Thursday 20 March 2014

Feminine Carnivores (1970) Zybnek Brynych

Treasure hunting among cinema's lonelier ruins can be some of the most fun in the world, but sometimes alas there's little there but hallucinatory light from the crypt, the bones are all dust and the relics just second rate craft cheaply daubed. So it is with Feminine Carnivores, which looks like it should be great but really isn't. The set up is inviting, a lady named Eve travels to an exclusive women's resort to resolve nebulous psychosexual disorders, but finds that things there are somewhat stranger than expected. And for a while its a pleasing watch, plenty of attractive women, chic location, stylish interiors with modernist paintings and objets d'art (I especially liked the mantis doorknob) yet realistically comfortable, plenty of camera whirls and zooms and a bit of surreal choppy editing, loose plotting that yet steadily advances the atmosphere and idea. But around halfway in things pall as it becomes clear that the film actually doesn't have anything smart to offer and is really just coasting. It seems like a feminist picture celebrating women in control, but by the by turns out to be no more than an idiots take on radical feminism. The men are variously arrogant, crude, shallow or just cracked pawns like a retarded gardener or a policeman who just wants to build card castles. But the women are really no better, just vicious, crooked and deadly. And while said gardener is called Adam, the film goes nowhere with the expected symbolism. No real suspense because things are obvious from the title on and both the characters and their interactions are all more or less one dimensional, but worse the film lacks either genuine radical feminist ire or (for the most part) the comically hypocritical sleaze and violence to be an entertaining conservative denouncement. 

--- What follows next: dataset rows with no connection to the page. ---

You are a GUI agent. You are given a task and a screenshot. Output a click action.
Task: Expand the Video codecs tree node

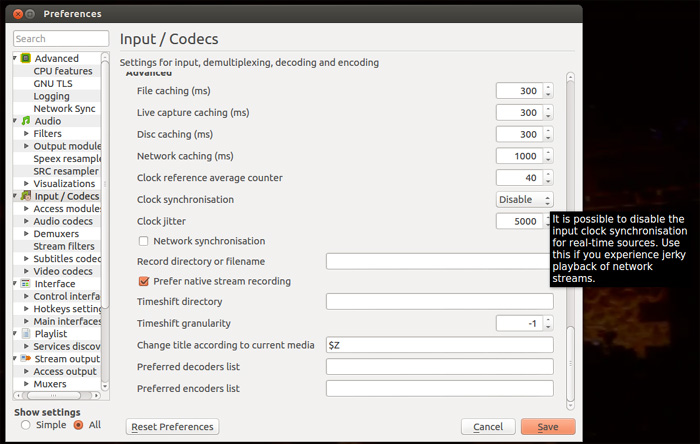tap(27, 272)
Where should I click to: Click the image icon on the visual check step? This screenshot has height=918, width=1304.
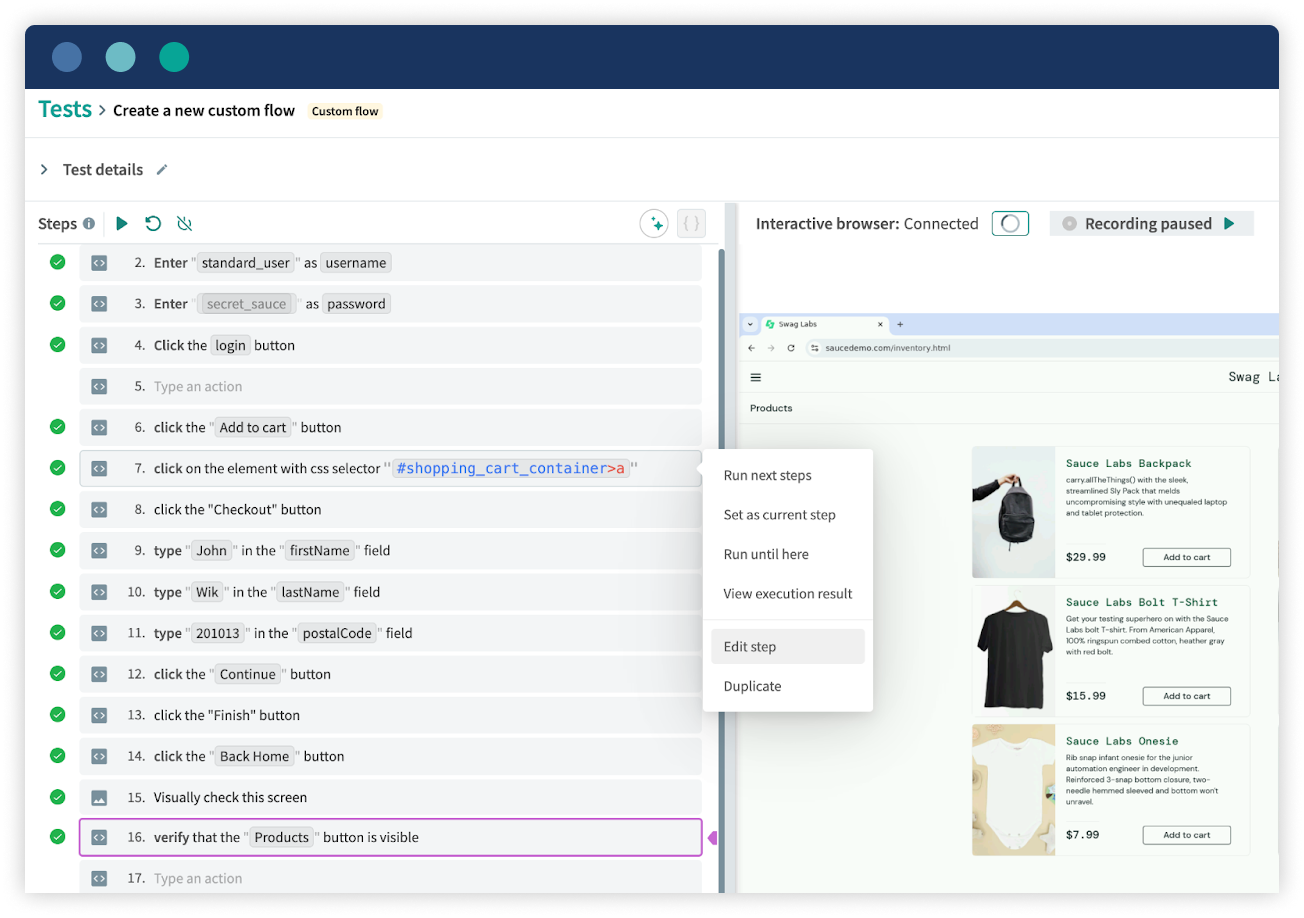[99, 797]
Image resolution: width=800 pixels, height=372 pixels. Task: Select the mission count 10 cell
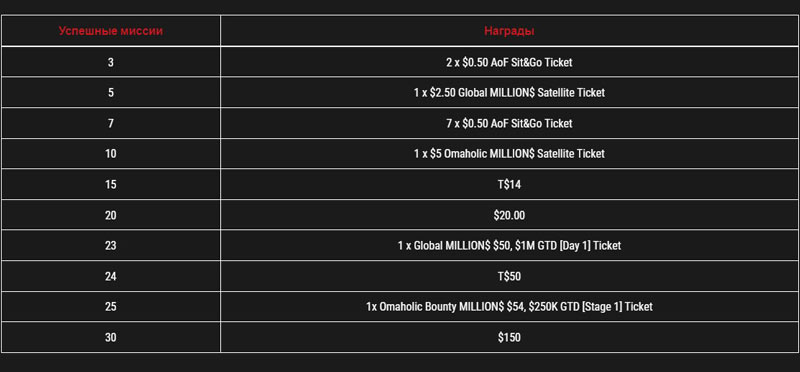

On the plus side a group bra burning is somewhat amusing, of course only attractive young ladies bare their breasts, and the camera smartly conveys from very early on the cyclical nature of both the narrative and the characters. It also works as a kind of time capsule, amber freeze of the angst, pretension and style of certain kinds of European artiste of its unfortunately not entirely lost era. An unintentionally positive thing, its dated nature showing up how ludicrous is the persistence of some of its attitude into the modern age. 

Others are more generous to this than I, but after mulling it over I'm sticking with really not being a fan. For those that have to see it (you know who you are) it's still better than a poke in the eye with a wet stick, but otherwise avoid.